PHOENIX SUNS – BROOKLYN NETS 122:114
– W trzeciej kwarcie Brooklyn Nets zdobyli 17 punktów z rzędu i zamknęli 18-punktową stratę do Phoenix Suns. Zespół z Arizony wyglądał na wyprowadzonego z równowagi, a Devin Booker nieszczególnie potrafił wrzucić drugi bieg. Mimo to skończył mając na koncie 32 punkty (11/22 FG, 5/8 3PT), 7 zbiórek i 4 asysty.
– T.J. Warren był bardzo pomocny w czwartej kwarcie notując dla Suns 14 ze swoich 20 punktów.

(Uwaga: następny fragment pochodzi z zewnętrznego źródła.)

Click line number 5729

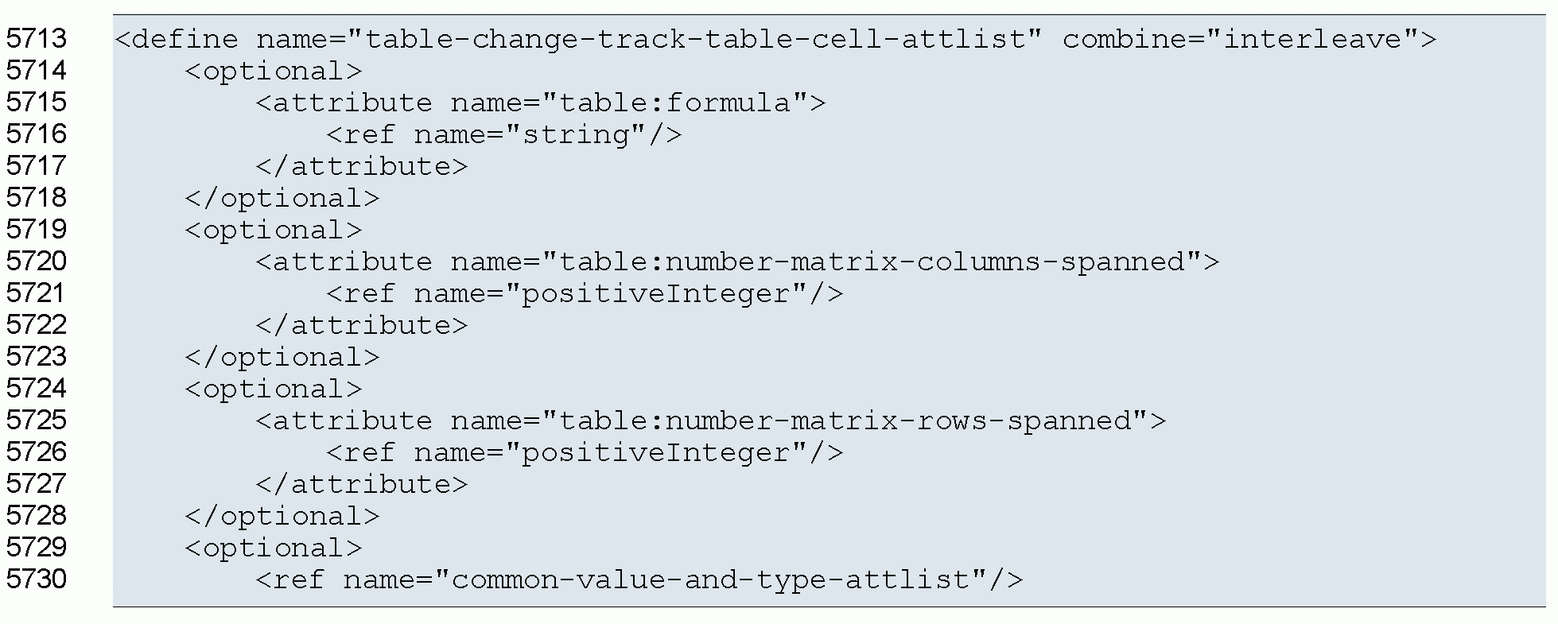click(37, 548)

Jeszcze na 6 minut przed końcem Nets po trafieniu Rondae Hollisa-Jeffersona prowadzili 8-punktami. Obrona gospodarzy rzuciła się na Bookera i ten w ostatnie 12 minut zdobył tylko 2 oczka, dlatego tak ważna była produktywność Warrena.
– Suns wygrali zbiórki 66-44, 15 z ławki zebrał Alex Len. Dla Nets punktował przede wszystkim D’Angelo Russell kończąc zawody z 33 oczkami (11/21 FG, 2/5 3PT), 6 zbiórkami i 4 asystami.

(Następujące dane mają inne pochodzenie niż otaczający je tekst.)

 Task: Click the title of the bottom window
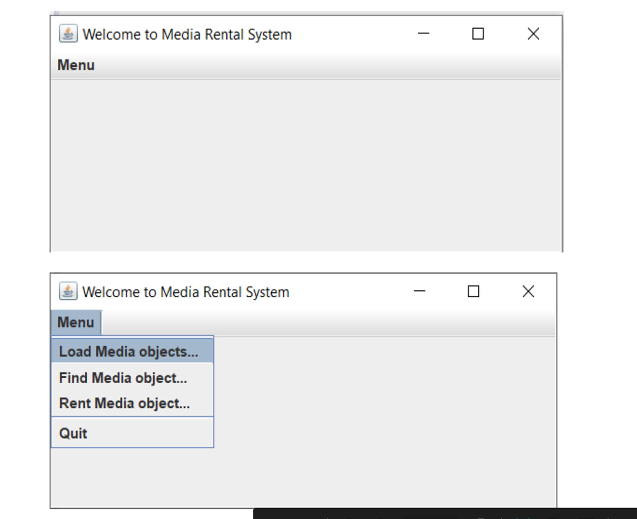[186, 292]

– Run 9:0 w końcówce czwartej kwarty, pozwolił Suns odzyskać kilkupunktowe prowadzenie i doprowadzić mecz do końca. Ekipa gości dotarła na halę spóźniona przez strzelaninę w Nowym Jorku. Na kolejne zawody jadą do Waszyngtonu. Nets i D’Angelo Russell odwiedzą Los Angeles Lakers.
OKLAHOMA CITY THUNDER – MILWAUKEE BUCKS 110:91
– W tym meczu Oklahoma City Thunder miała po prostu zbyt dużo opcji, a obrona Milwaukee Bucks nie była w stanie poradzić sobie z wszystkimi. – Po wjazdach Russa mieliśmy otwartą przestrzeń do pracy – mówił Paul George, autor 20 punktów (4/8 3PT).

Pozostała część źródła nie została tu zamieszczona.